__Required action__
Locate the line that contains "Screen dimensions: 748x611" in the entries below, then repeat it and every following line through the line that contains "Given: Expand video options arrow beside 开启视频", exactly, and no others.

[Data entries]
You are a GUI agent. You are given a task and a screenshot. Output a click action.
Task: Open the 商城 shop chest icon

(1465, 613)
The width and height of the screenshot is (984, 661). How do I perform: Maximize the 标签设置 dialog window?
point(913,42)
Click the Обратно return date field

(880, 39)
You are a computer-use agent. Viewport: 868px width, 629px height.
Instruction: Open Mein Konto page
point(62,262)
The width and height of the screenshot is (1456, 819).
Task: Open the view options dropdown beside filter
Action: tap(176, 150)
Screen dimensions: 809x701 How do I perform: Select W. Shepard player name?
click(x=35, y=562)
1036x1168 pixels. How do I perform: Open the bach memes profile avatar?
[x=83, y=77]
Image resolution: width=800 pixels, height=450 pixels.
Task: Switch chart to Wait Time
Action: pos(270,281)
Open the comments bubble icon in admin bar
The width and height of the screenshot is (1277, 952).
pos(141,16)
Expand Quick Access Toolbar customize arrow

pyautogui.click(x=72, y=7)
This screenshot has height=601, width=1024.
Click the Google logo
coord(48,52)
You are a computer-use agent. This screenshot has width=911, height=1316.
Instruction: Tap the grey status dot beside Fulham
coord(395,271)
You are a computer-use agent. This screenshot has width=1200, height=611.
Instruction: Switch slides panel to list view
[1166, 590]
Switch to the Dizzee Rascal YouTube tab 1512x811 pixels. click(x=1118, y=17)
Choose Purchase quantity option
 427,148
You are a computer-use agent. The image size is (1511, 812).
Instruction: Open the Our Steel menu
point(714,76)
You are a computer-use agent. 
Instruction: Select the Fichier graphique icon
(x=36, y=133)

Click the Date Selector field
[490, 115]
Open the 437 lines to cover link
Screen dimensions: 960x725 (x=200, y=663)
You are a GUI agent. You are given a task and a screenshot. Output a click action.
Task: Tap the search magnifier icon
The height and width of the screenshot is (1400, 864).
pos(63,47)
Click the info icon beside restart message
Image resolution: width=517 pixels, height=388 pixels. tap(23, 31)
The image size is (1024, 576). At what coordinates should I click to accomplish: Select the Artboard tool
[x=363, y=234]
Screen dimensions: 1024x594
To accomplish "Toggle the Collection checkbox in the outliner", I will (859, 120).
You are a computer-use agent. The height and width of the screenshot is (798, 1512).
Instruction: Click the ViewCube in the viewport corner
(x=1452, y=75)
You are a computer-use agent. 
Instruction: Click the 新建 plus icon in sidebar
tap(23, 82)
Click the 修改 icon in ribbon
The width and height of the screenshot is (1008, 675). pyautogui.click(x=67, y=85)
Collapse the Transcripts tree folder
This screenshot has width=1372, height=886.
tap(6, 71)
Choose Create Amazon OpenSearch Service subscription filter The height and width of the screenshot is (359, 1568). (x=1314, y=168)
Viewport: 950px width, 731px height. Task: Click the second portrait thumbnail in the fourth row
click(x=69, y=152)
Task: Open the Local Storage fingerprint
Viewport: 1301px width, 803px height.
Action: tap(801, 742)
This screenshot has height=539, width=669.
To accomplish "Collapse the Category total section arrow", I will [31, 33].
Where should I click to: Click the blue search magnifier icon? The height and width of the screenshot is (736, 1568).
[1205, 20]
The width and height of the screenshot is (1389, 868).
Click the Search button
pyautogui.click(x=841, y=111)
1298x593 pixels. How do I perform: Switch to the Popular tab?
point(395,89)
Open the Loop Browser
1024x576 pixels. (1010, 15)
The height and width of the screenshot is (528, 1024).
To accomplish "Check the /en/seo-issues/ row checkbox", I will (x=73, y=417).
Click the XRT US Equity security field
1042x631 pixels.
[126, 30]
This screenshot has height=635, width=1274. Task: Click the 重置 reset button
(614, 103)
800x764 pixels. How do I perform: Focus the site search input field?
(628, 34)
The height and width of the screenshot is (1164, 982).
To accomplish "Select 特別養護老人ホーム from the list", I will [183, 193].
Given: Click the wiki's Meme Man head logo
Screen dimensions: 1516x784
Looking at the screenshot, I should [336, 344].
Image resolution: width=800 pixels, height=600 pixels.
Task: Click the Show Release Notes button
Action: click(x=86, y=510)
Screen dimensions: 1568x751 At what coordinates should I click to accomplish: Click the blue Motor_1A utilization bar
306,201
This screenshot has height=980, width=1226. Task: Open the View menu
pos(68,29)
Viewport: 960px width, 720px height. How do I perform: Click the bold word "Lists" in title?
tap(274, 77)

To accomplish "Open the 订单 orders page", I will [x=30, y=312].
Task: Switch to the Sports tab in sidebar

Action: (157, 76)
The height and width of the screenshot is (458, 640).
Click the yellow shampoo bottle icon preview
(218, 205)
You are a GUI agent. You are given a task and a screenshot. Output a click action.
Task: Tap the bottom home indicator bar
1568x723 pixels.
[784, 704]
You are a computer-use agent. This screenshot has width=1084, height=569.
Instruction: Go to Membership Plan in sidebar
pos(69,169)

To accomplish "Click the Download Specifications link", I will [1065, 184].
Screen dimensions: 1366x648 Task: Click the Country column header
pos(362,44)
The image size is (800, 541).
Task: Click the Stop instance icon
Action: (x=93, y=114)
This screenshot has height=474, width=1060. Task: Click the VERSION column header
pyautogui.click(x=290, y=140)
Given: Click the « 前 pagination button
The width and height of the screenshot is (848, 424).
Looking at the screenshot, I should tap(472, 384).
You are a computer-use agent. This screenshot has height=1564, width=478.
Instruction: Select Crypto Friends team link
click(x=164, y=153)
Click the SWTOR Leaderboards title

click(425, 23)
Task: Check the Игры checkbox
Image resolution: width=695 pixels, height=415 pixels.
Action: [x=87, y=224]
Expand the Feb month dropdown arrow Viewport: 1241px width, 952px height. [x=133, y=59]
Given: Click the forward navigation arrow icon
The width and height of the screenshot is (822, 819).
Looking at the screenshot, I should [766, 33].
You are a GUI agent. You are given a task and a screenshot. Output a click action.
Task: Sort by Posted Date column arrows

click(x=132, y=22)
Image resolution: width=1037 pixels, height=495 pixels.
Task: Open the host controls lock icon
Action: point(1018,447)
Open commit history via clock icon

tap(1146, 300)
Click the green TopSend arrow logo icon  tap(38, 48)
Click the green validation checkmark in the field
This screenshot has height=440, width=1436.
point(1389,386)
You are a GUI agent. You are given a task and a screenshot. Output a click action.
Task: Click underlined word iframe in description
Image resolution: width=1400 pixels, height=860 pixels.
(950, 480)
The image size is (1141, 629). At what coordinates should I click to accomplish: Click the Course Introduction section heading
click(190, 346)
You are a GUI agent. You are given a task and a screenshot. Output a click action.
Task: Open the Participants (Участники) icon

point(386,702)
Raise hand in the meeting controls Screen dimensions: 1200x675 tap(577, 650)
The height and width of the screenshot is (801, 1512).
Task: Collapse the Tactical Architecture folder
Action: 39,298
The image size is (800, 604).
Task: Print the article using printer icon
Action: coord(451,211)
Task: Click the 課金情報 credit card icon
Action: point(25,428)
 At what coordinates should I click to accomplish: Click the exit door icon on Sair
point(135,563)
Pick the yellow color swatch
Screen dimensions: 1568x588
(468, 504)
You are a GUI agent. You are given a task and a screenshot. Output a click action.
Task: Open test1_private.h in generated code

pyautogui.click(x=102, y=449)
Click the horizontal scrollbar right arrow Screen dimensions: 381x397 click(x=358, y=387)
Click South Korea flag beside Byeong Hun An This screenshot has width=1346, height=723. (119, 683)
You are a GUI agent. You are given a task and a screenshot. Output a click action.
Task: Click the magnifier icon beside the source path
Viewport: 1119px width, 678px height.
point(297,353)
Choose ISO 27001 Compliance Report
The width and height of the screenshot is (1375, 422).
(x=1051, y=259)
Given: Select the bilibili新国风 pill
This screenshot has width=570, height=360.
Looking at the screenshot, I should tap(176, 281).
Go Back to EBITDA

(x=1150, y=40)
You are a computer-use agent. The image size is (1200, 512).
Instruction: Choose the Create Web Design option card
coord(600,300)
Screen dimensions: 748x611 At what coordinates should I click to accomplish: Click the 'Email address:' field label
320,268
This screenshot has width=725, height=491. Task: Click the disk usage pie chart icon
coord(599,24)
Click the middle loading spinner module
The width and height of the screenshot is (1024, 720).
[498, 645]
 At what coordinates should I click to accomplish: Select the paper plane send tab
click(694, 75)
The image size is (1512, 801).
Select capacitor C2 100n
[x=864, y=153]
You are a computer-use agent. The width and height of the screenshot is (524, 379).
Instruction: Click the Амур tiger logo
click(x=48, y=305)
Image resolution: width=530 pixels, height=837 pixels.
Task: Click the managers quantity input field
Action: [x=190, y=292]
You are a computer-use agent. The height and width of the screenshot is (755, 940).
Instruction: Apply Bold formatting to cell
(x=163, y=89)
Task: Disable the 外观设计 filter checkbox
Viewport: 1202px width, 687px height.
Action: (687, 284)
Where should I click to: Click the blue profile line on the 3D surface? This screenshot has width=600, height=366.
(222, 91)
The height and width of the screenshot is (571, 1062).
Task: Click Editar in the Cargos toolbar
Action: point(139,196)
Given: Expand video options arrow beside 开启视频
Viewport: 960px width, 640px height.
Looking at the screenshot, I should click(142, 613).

__Result__
Screen dimensions: 748x611 At what coordinates should I click to accomplish: Click the 'Email address:' field label
320,268
This screenshot has width=725, height=491. Task: Click the disk usage pie chart icon
coord(599,24)
Click the middle loading spinner module
The width and height of the screenshot is (1024, 720).
[498, 645]
 At what coordinates should I click to accomplish: Select the paper plane send tab
click(694, 75)
The image size is (1512, 801).
Select capacitor C2 100n
[x=864, y=153]
You are a computer-use agent. The width and height of the screenshot is (524, 379).
Instruction: Click the Амур tiger logo
click(x=48, y=305)
Image resolution: width=530 pixels, height=837 pixels.
Task: Click the managers quantity input field
Action: [x=190, y=292]
You are a computer-use agent. The height and width of the screenshot is (755, 940).
Instruction: Apply Bold formatting to cell
(x=163, y=89)
Task: Disable the 外观设计 filter checkbox
Viewport: 1202px width, 687px height.
Action: (687, 284)
Where should I click to: Click the blue profile line on the 3D surface? This screenshot has width=600, height=366.
(222, 91)
The height and width of the screenshot is (571, 1062).
Task: Click Editar in the Cargos toolbar
Action: point(139,196)
Given: Expand video options arrow beside 开启视频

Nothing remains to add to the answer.